Paul McCartney's McCartney III: What You Need To Know
On Friday last week (December 18), the one and only Sir Paul McCartney delivered a new album which not only takes his post-Beatles album tally to 18 (not including various side projects and collaborations), but also completes a trilogy of eponymous solo LPs that began its long journey a little over half a century ago.
Released just one week after it was finally announced in public that The Beatles were no more, his self-titled solo debut McCartney made its arrival in April 1970, having been recorded in lo-fi fashion at home (and unbeknownst to his erstwhile bandmates) on a 4-track machine, with McCartney playing all of the instruments himself by overdubbing each part.
These days, that approach to making a record is by no means unusual, as recently proved by the string of self-created albums released during the lockdown months of a cursed 2020 by the likes of Charli XCX and Taylor Swift. But it speaks to a restless creativity and a thirst for experimentation that has characterised much of McCartney's solo career, especially when he works alone, as he did on his debut's spiritual successor McCartney II in 1980 and on other, more recent albums such as 2007's Memory Almost Full.
Some 40 years on from that second instalment, the former Beatle and all-round national treasure returns to complete the hat-trick with a brand new album, McCartney III. Here's everything you need to know...
A little background...
McCartney began working on the album at his Sussex studio during the early months of the year, describing a very relaxed approach in an interview with Louder: "Each day I’d start recording with the instrument I wrote the song on and then gradually layer it all up; it was a lot of fun.
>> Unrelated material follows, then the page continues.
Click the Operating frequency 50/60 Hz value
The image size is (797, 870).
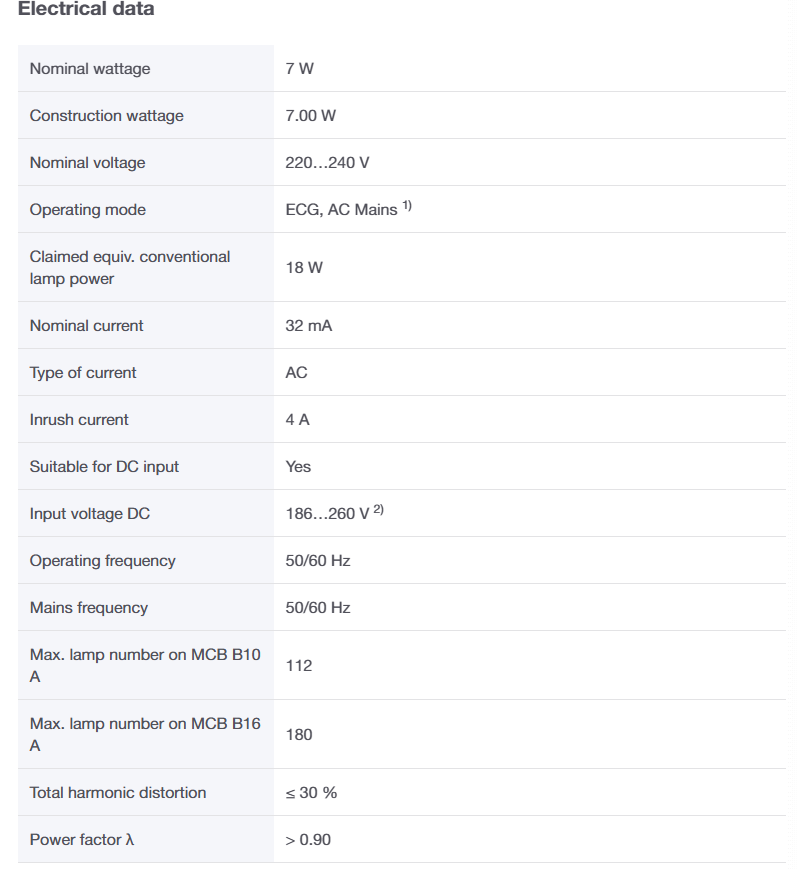(317, 560)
It was about making music for yourself rather than making music that has to do a job. So, I just did stuff I fancied doing. I had no idea this would end up as an album."
But end up an album it did, and after initially teasing the new project in October, McCartney III made its slightly delayed arrival in stores on Friday.
Who's producing it?
For the most part, the new album is self-produced, with McCartney once again playing all instruments, although there are a couple of exceptions. The album's seventh track 'Slidin'' is a collaboration with producer and human hit machine Greg Kurstin, while the album's closer 'Winter Bird / When Winter Comes' is a resurrected and reworked version of a track first recorded with the late, great George Martin, who earns a posthumous credit here as co-producer.
Any special guests?
Aside from guest musicians Rusty Anderson and Abe Laboriel Jr., both longtime members of McCartney's touring band who add guitars and drums, respectively, to 'Slidin''. Other than that, it's McCartney all the way.
What does it sound like?
As you'd guess from the quote above, McCartney clearly had a tremendous amount of fun making this record, and it shows. 'Slidin' is undoubtedly one of the album's most immediate highlights and no doubt Greg Kurstin deserves credit for his input, but it's by no means the only standout and as far as the rest of the album goes, McCartney III presents a strong argument for the idea that the former Beatle is at his best when he's left alone to do exactly what he wants.
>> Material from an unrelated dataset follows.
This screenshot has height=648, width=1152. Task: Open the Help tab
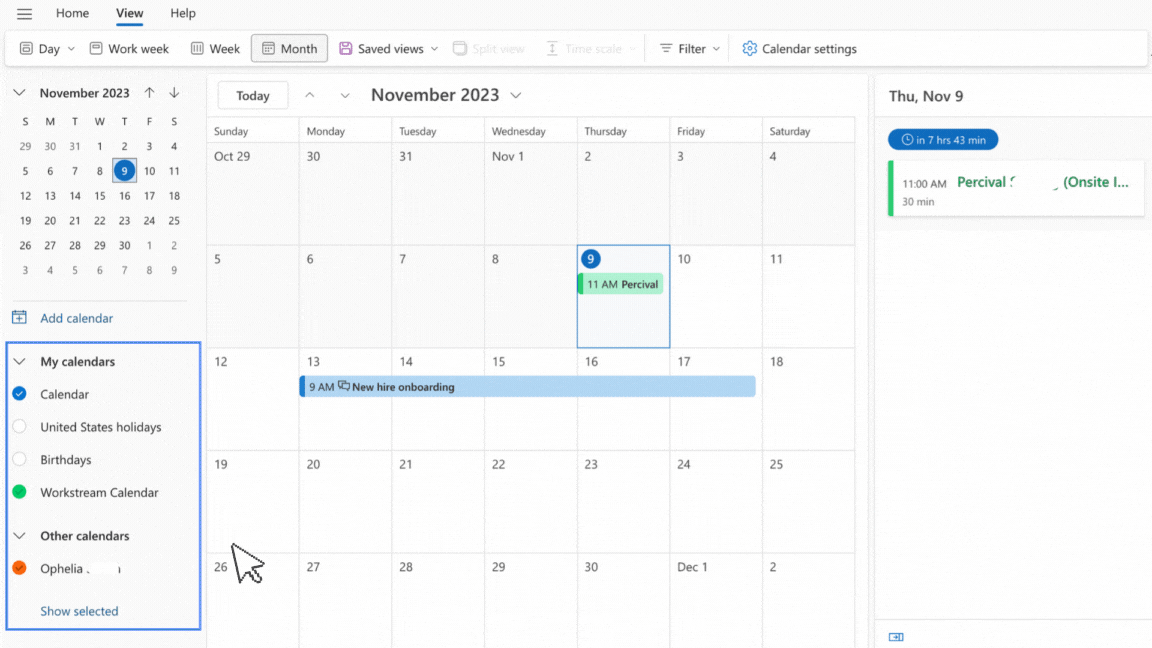click(x=183, y=14)
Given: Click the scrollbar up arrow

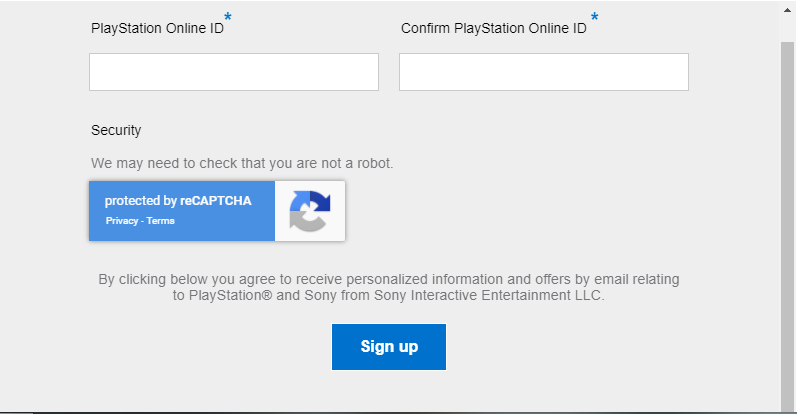Looking at the screenshot, I should point(788,8).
From the folk-influenced, rambling stomp of (almost) instrumental opener, 'Long Tailed Winter Bird' to the gentle, psychedelic dreamscape of eight-minute deep cut 'Deep Deep Feeling', the new album's best moments are the ones in which McCartney really allows his mind to drift into more experimental territory.
Does it deliver?
It's not as if Paul McCartney's musical talents are news to anyone, but very few of his peers have survived as long and fewer still have retained the urge to experiment and create in new ways with quite so much vigour and vitality.
At this point, it's fairly obvious that he isn't going to stop. Ever. And if this is the standard he's still capable of reaching, why on Earth should he?